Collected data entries
"""

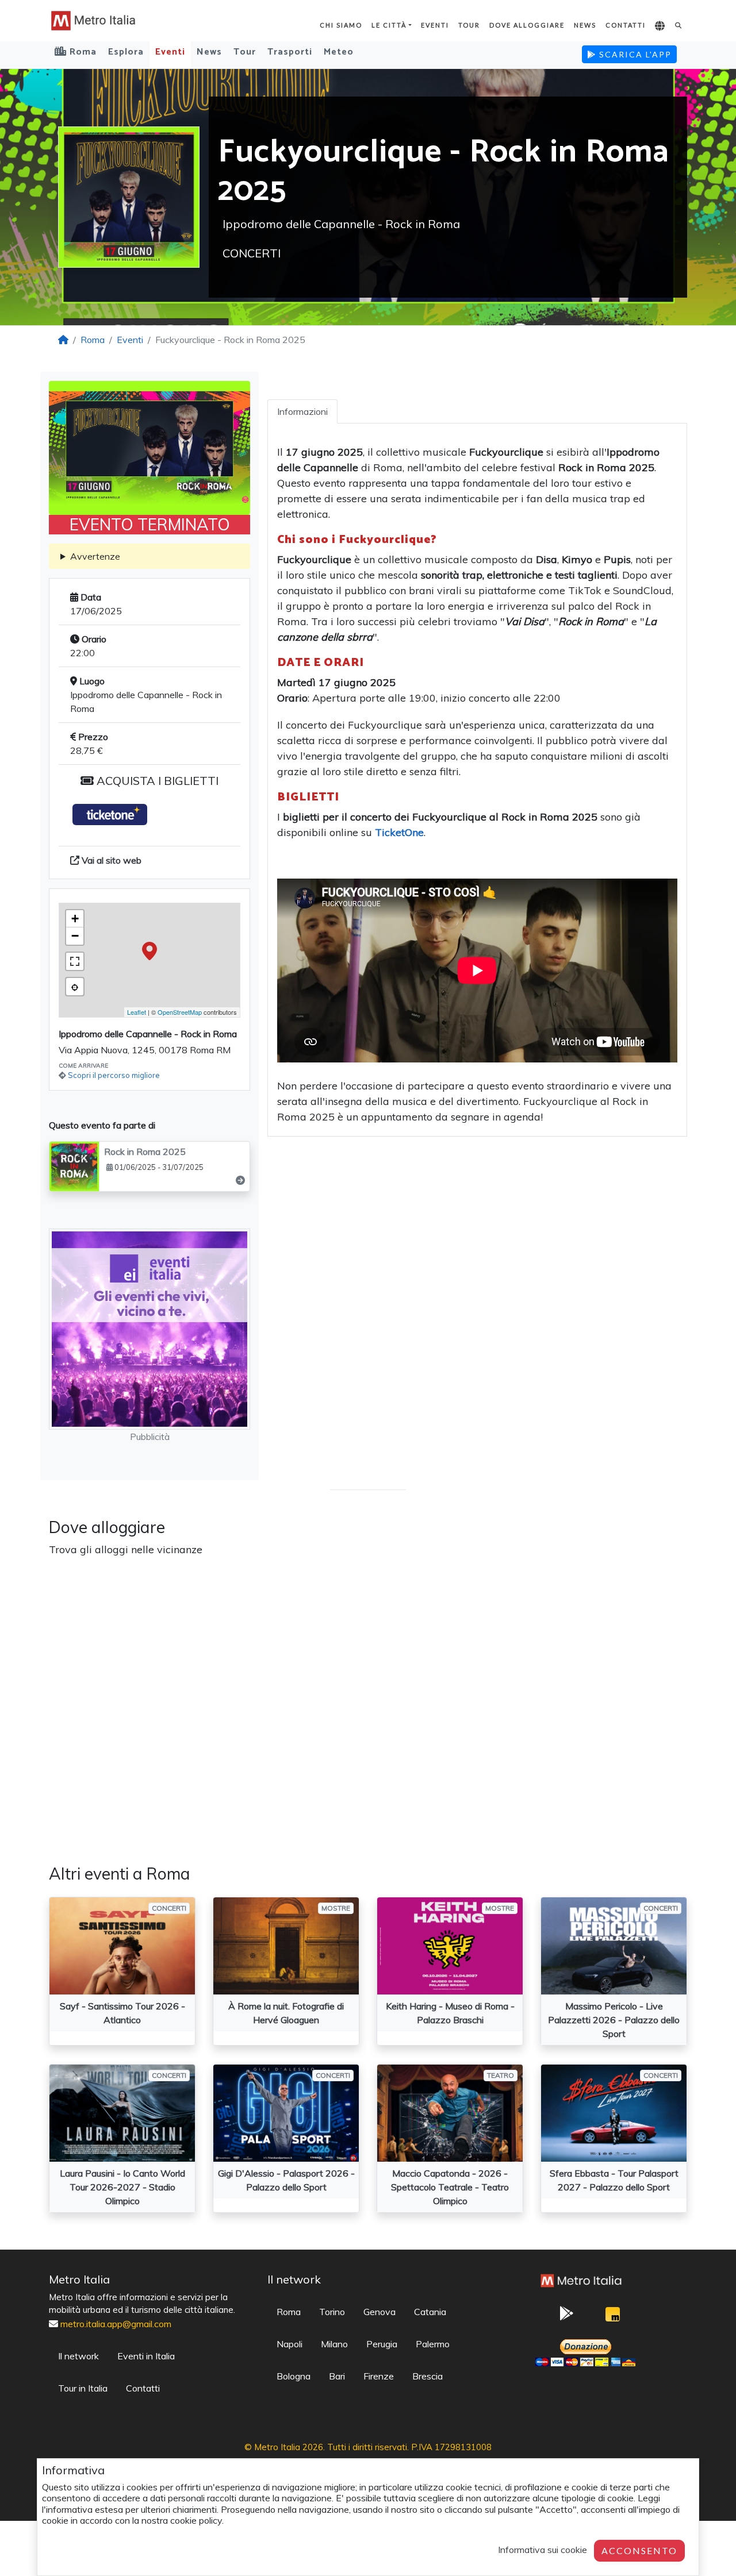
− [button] (75, 936)
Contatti (625, 25)
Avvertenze (95, 556)
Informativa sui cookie (542, 2549)
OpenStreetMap (180, 1011)
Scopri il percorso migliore (114, 1075)
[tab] (302, 411)
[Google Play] (566, 2316)
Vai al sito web (110, 860)
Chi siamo (341, 25)
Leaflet (136, 1011)
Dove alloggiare (527, 25)
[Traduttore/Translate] (660, 26)
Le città (389, 25)
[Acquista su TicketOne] (110, 814)
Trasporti (289, 52)
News (585, 25)
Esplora (126, 52)
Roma (92, 339)
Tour (469, 25)
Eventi (435, 25)
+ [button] (75, 918)
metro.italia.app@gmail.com (115, 2323)
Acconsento (639, 2550)
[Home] (63, 339)
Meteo (339, 52)
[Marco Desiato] (612, 2317)
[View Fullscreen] (74, 961)
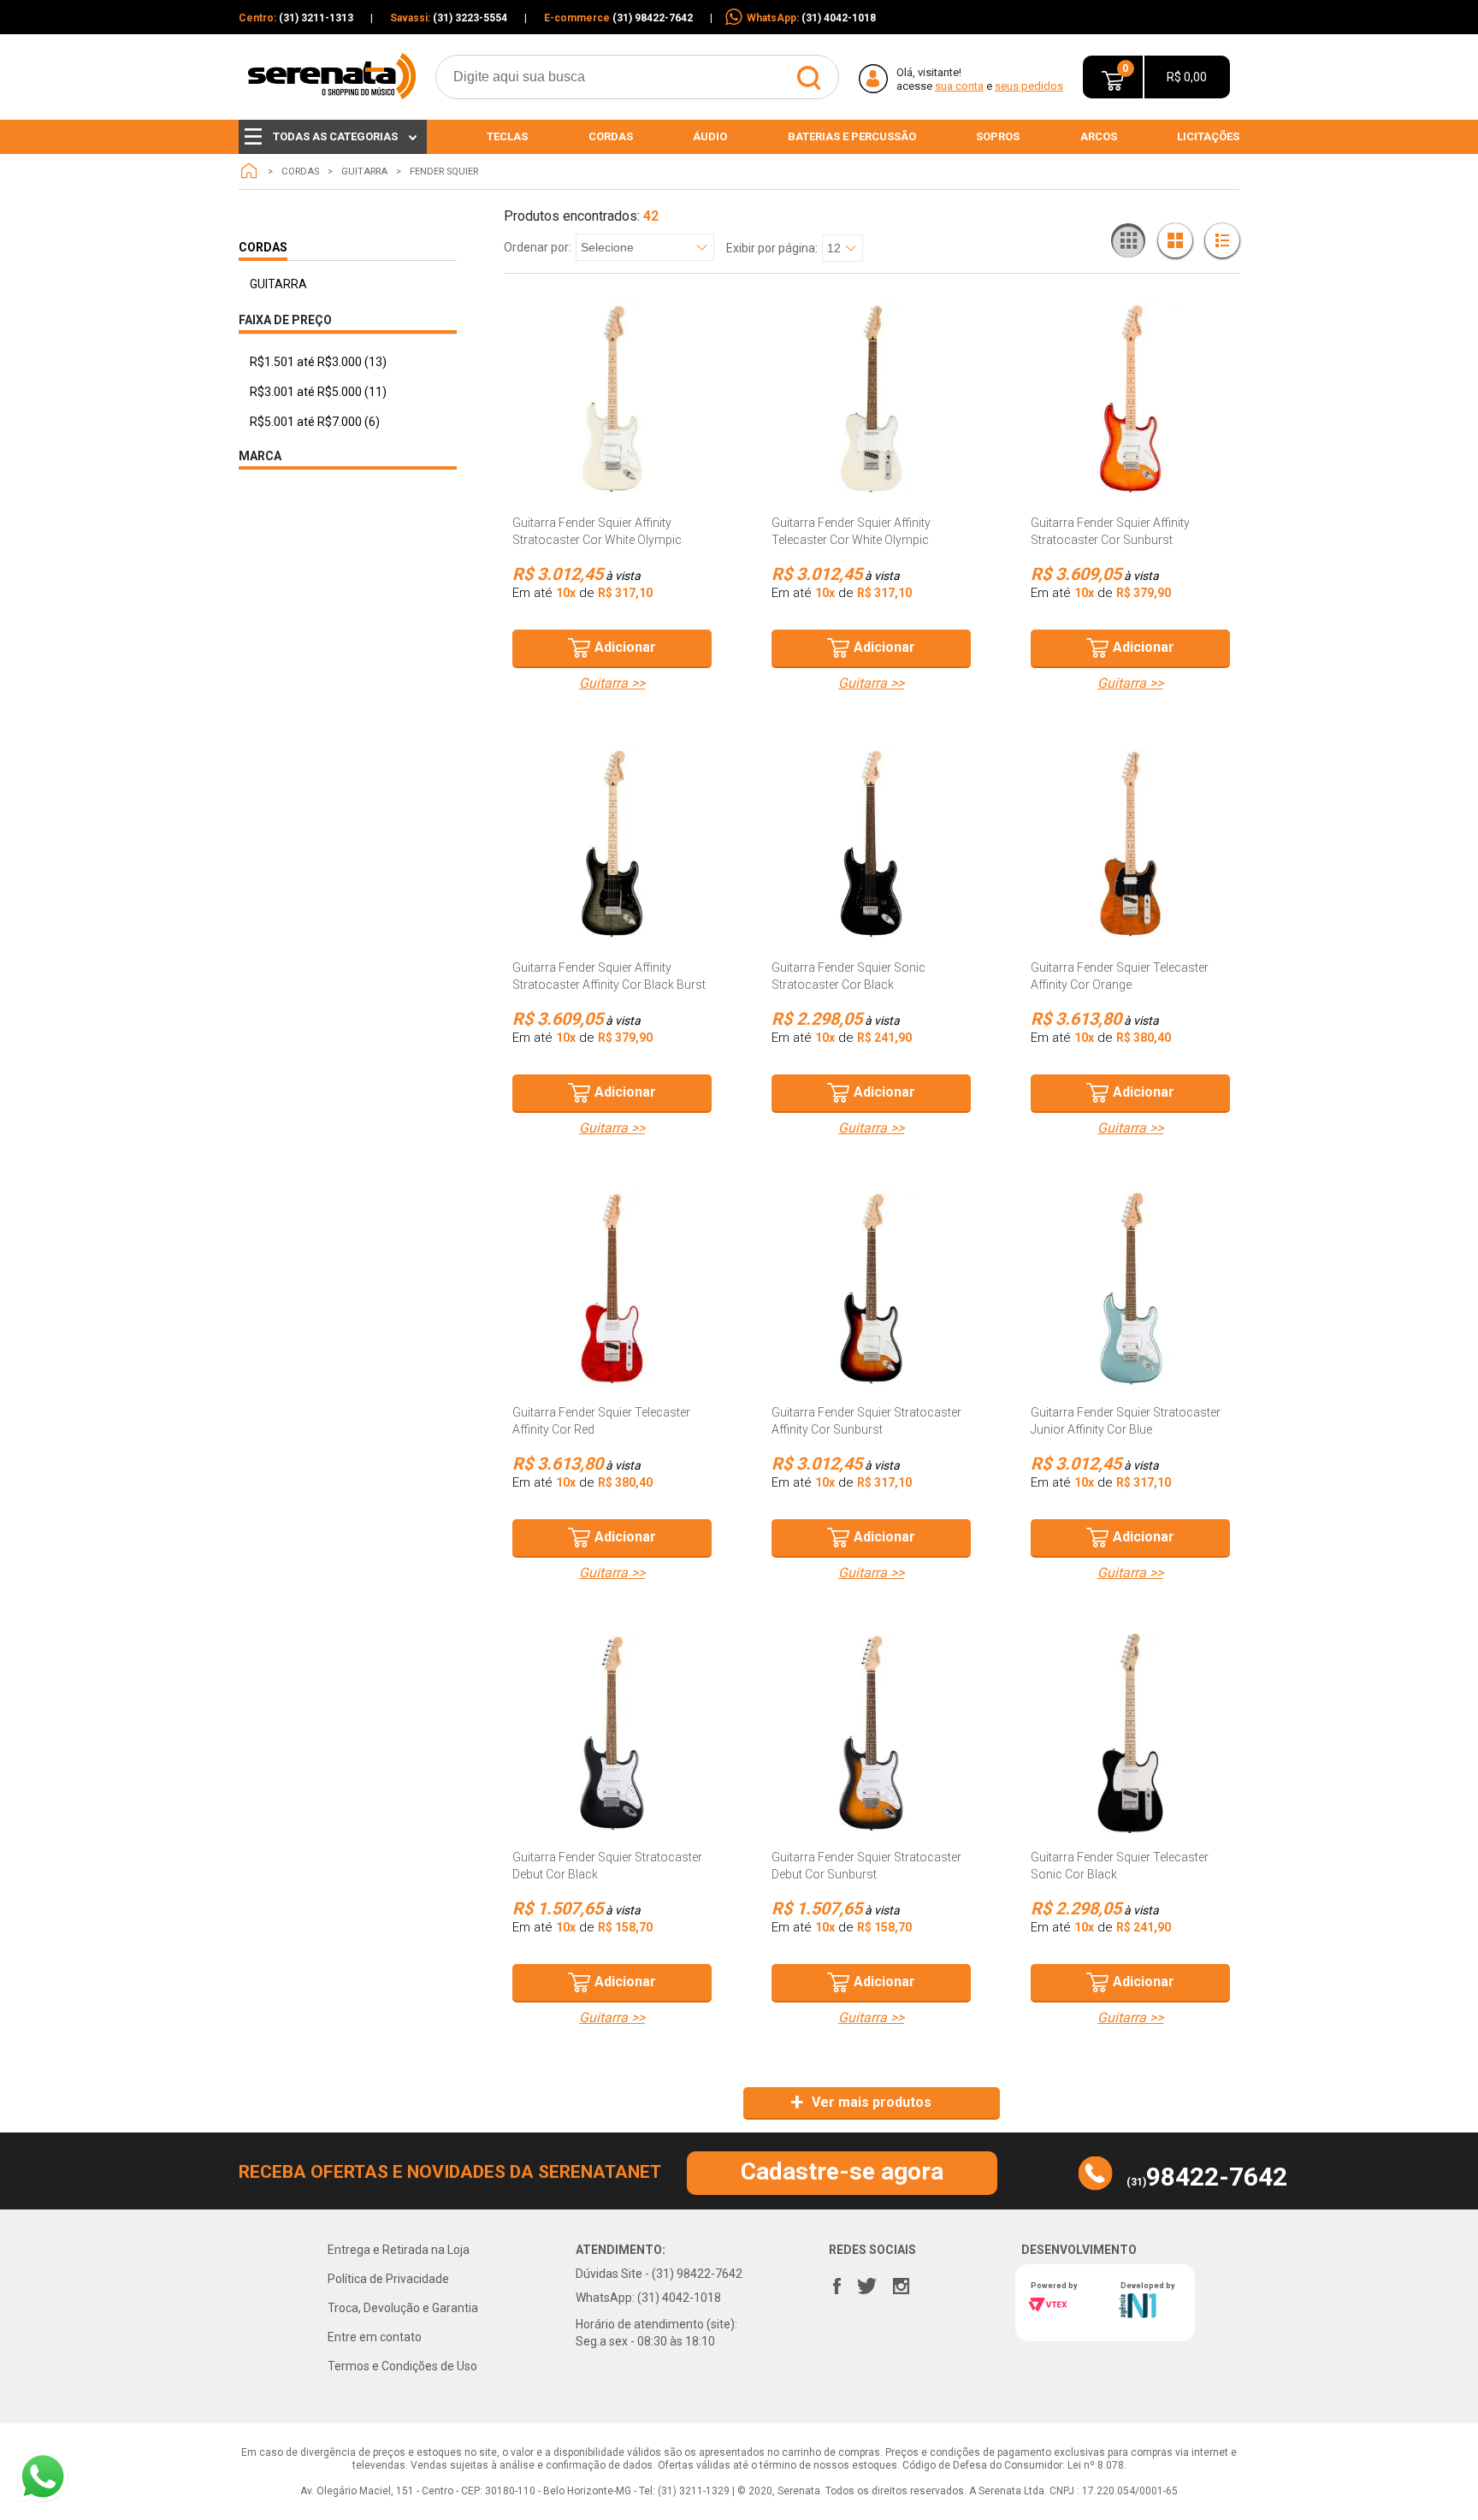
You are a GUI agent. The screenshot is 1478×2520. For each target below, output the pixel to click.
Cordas (610, 136)
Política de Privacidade (388, 2279)
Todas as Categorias (335, 136)
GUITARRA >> (612, 683)
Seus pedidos (1029, 86)
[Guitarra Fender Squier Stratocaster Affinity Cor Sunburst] (871, 1288)
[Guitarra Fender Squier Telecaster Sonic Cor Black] (1130, 1733)
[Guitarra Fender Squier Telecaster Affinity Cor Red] (612, 1288)
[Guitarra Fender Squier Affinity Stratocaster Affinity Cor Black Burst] (612, 844)
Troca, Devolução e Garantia (403, 2308)
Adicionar (625, 647)
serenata (249, 171)
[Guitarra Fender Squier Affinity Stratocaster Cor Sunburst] (1130, 399)
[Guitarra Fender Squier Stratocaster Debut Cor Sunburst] (871, 1733)
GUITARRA (364, 171)
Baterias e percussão (852, 136)
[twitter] (866, 2282)
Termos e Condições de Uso (402, 2366)
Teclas (507, 136)
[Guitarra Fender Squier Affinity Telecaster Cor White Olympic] (871, 399)
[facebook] (836, 2282)
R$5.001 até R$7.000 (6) (315, 422)
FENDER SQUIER (444, 171)
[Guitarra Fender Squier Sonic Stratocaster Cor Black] (871, 844)
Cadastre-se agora (842, 2171)
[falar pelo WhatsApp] (42, 2477)
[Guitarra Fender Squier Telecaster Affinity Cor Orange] (1130, 844)
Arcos (1098, 136)
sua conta (959, 86)
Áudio (710, 136)
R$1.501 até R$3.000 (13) (318, 362)
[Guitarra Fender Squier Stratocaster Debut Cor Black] (612, 1733)
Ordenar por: (537, 247)
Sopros (998, 136)
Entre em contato (375, 2337)
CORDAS (300, 171)
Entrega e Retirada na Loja (399, 2250)
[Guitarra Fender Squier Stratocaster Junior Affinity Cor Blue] (1130, 1288)
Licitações (1208, 136)
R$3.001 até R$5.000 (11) (318, 392)
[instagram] (901, 2282)
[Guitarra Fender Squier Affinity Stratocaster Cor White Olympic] (612, 399)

"""

§ **GOAL OF THE EXERCISE**:
Write the data out again exactly, but without its images.

§ **ANSWER TO THE PROBLEM**:
− [button] (75, 936)
Contatti (625, 25)
Avvertenze (95, 556)
Informativa sui cookie (542, 2549)
OpenStreetMap (180, 1011)
Scopri il percorso migliore (114, 1075)
[tab] (302, 411)
[Google Play] (566, 2316)
Vai al sito web (110, 860)
Chi siamo (341, 25)
Leaflet (136, 1011)
Dove alloggiare (527, 25)
[Traduttore/Translate] (660, 26)
Le città (389, 25)
[Acquista su TicketOne] (110, 814)
Trasporti (289, 52)
News (585, 25)
Esplora (126, 52)
Roma (92, 339)
Tour (469, 25)
Eventi (435, 25)
+ [button] (75, 918)
metro.italia.app@gmail.com (115, 2323)
Acconsento (639, 2550)
[Home] (63, 339)
Meteo (339, 52)
[Marco Desiato] (612, 2317)
[View Fullscreen] (74, 961)
You are a GUI agent. The screenshot is 1478×2520. For each target below, output the pixel to click.
Cordas (610, 136)
Política de Privacidade (388, 2279)
Todas as Categorias (335, 136)
GUITARRA >> (612, 683)
Seus pedidos (1029, 86)
[Guitarra Fender Squier Stratocaster Affinity Cor Sunburst] (871, 1288)
[Guitarra Fender Squier Telecaster Sonic Cor Black] (1130, 1733)
[Guitarra Fender Squier Telecaster Affinity Cor Red] (612, 1288)
[Guitarra Fender Squier Affinity Stratocaster Affinity Cor Black Burst] (612, 844)
Troca, Devolução e Garantia (403, 2308)
Adicionar (625, 647)
serenata (249, 171)
[Guitarra Fender Squier Affinity Stratocaster Cor Sunburst] (1130, 399)
[Guitarra Fender Squier Stratocaster Debut Cor Sunburst] (871, 1733)
GUITARRA (364, 171)
Baterias e percussão (852, 136)
[twitter] (866, 2282)
Termos e Condições de Uso (402, 2366)
Teclas (507, 136)
[Guitarra Fender Squier Affinity Telecaster Cor White Olympic] (871, 399)
[facebook] (836, 2282)
R$5.001 até R$7.000 (6) (315, 422)
FENDER SQUIER (444, 171)
[Guitarra Fender Squier Sonic Stratocaster Cor Black] (871, 844)
Cadastre-se agora (842, 2171)
[falar pelo WhatsApp] (42, 2477)
[Guitarra Fender Squier Telecaster Affinity Cor Orange] (1130, 844)
Arcos (1098, 136)
sua conta (959, 86)
Áudio (710, 136)
R$1.501 até R$3.000 (13) (318, 362)
[Guitarra Fender Squier Stratocaster Debut Cor Black] (612, 1733)
Ordenar por: (537, 247)
Sopros (998, 136)
Entre em contato (375, 2337)
CORDAS (300, 171)
Entrega e Retirada na Loja (399, 2250)
[Guitarra Fender Squier Stratocaster Junior Affinity Cor Blue] (1130, 1288)
Licitações (1208, 136)
R$3.001 até R$5.000 (11) (318, 392)
[instagram] (901, 2282)
[Guitarra Fender Squier Affinity Stratocaster Cor White Olympic] (612, 399)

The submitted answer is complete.